§ **Problem description**
From the text on agility, list every distinct word that ends in "ly", in the order each first appears.
#### Document text
The title itself is a bit pretentious. As if being agile today is some sort of dilution, and we need to aim for true agility by virtue of its slightly better sounding name (my opinion of course). The concept of agility stems from the need to have teams that are better poised to tackle changing requirements. It also propounds of making the customer’s life better by delivering incrementally, with more transparency than the well maligned big bang of the waterfall model.
But I don’t think agility should stop there. In fact, and very cornily so, it probably starts there. The true concept of agility lies in teams embracing the fact that requirements are probably never going to be set in stone or frozen in icebergs (whichever metaphor works for you). Especially now that more and more start-ups are venturing to hire offshoring partners to get their products built up, this mindset will help.
########
#### Supplied records
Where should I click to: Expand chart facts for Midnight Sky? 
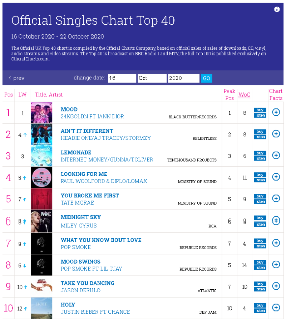[275, 221]
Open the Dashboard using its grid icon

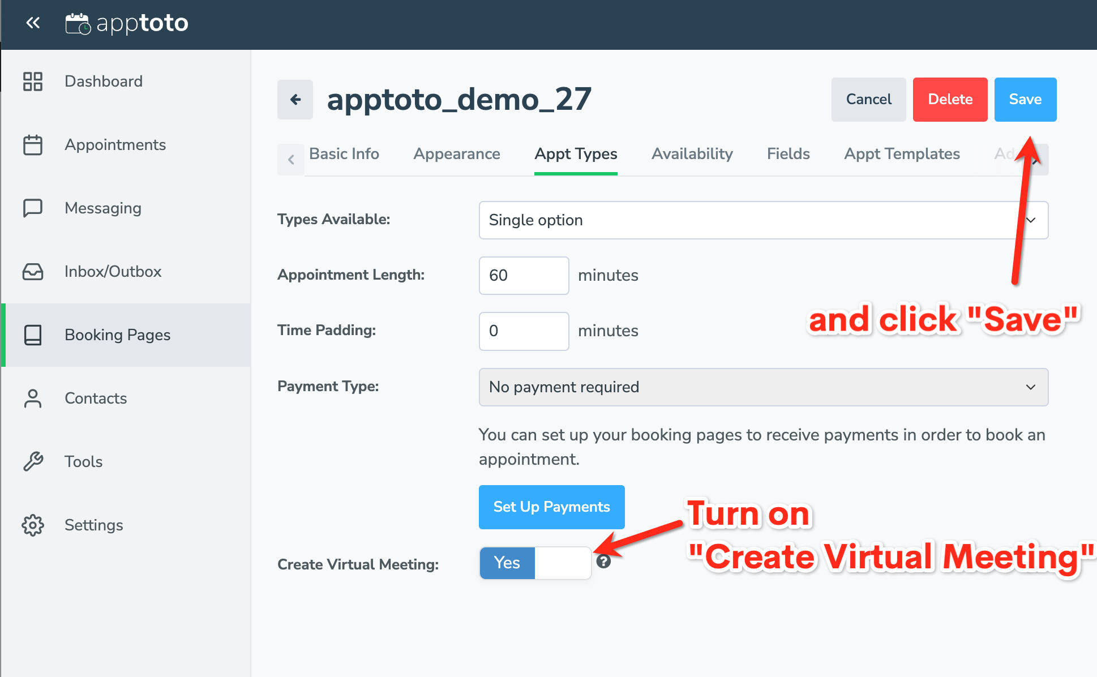click(x=32, y=81)
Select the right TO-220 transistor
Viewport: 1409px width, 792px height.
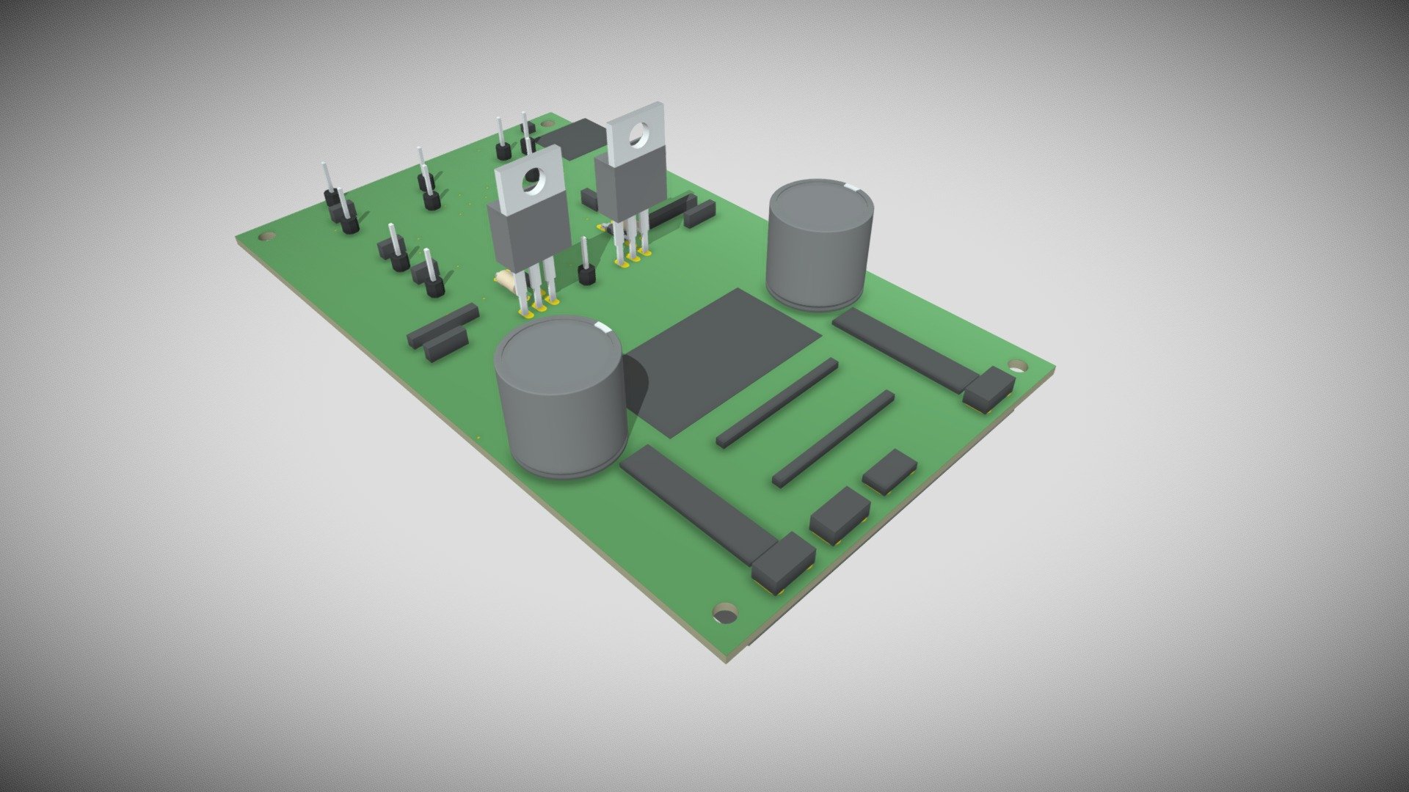635,183
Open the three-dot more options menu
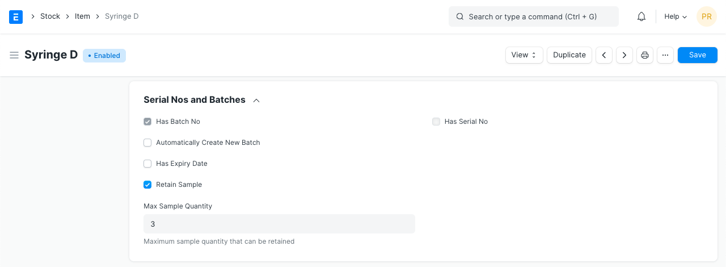 [x=665, y=55]
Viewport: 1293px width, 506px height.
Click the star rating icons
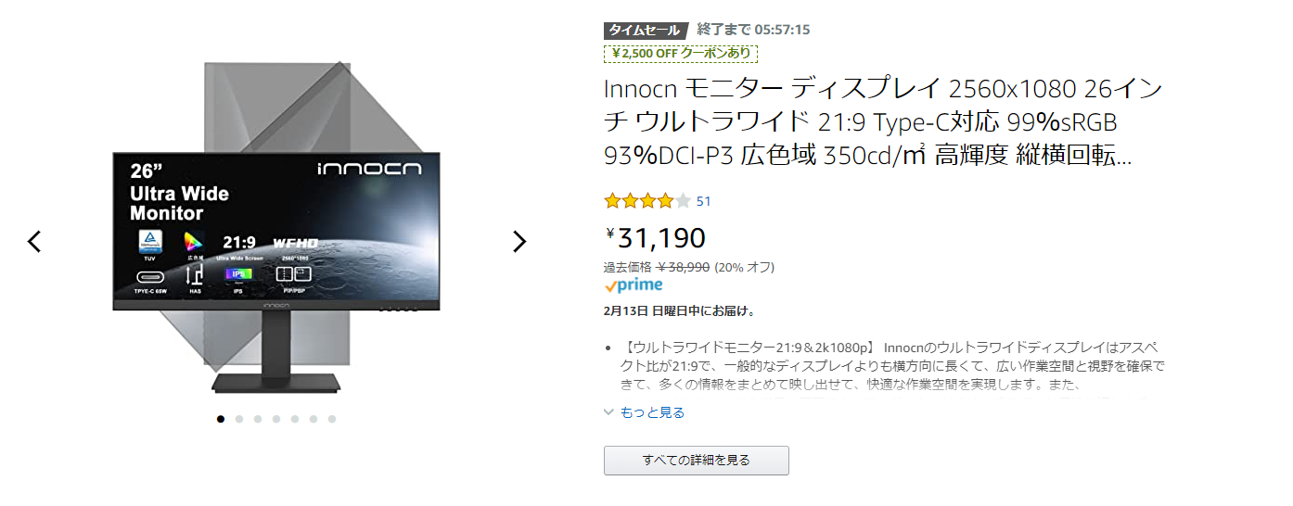(647, 201)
########
§ **Reply to the task**
slightly, incrementally, cornily, probably, Especially